Task list:
[1] Which processes and structures does the passage below on Whāngārā Farms name as its transferable recommendations? List every one.
[2] According to the passage below on Whāngārā Farms, what do other organisations not need to copy?
[3] Carry on the passage below about Whāngārā Farms, picking up after its final sentence.

Selected passage:
Although this report is grounded in the East Coast, North Island on Whāngārā Farms, its wider value is in the decision-making approach it documents. Other farm businesses, Māori agribusinesses, Iwi organisations and land-based entities are facing similar tensions: climate pressure, erosion-prone land, capital limits, regulatory expectations, shareholder or member aspirations, environmental responsibilities, cultural obligations and the need to remain financially resilient. The work completed at Whāngārā Farms shows one way of holding those tensions together without reducing decisions to a single measure such as profit, production, compliance or cost.
The recommendations are transferable as a set of processes and structures: a kaupapa-led vision; clear pou to guide decisions; technical assessment of land capability; engagement that tests what people value; choice modelling to reveal trade-offs; staged implementation; a Holistic Measurement Index and dashboard to track progress; and governance succession so future leaders understand why decisions were made. Other organisations do not need to copy Whāngārā Farms’ exact land-use choices. The value for others is the discipline of connecting values, evidence, people and accountability before major decisions are made. In that sense, He Rau Ake Ake offers a practical example of values-led, evidence-based and intergenerational decision-making that could support other farms and Iwi organisations seeking to strengthen whenua, people, resilience and long-term prosperity.

Records supplied:
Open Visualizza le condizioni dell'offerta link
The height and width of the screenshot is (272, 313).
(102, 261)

==

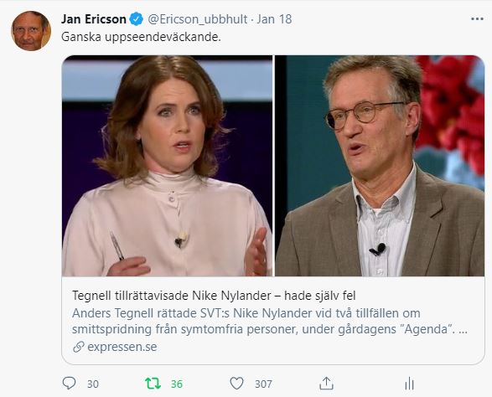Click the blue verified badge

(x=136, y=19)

Solved problems:
[1]
- a kaupapa-led vision
- clear pou to guide decisions
- technical assessment of land capability
- engagement that tests what people value
- choice modelling to reveal trade-offs
- staged implementation
- a Holistic Measurement Index and dashboard to track progress
- governance succession so future leaders understand why decisions were made

[2] Whāngārā Farms' exact land-use choices.

[3]
The conclusion is that long-term goals and decision-making processes benefit an East Coast sheep and beef farm by turning uncertainty into disciplined choices. They help a farm identify what must be protected, what can be changed, what should be measured and who must be involved. For Whāngārā Farms, the greatest benefit of He Rau Ake Ake is not simply stronger financial performance or better environmental outcomes, although both are essential. The transferable lesson for others is the method: begin with kaupapa, build a shared long-term vision, gather the right expertise, engage people, assess land capability, identify options, make trade-offs explicit, set indicators, sequence implementation and review annually. The greatest benefit is a way of deciding that protects the mana of the whenua, strengthens whānau connection, builds resilience and asks a question based on the notion of Mana Ki Mua – for each generation to act as good ancestors for those yet to come.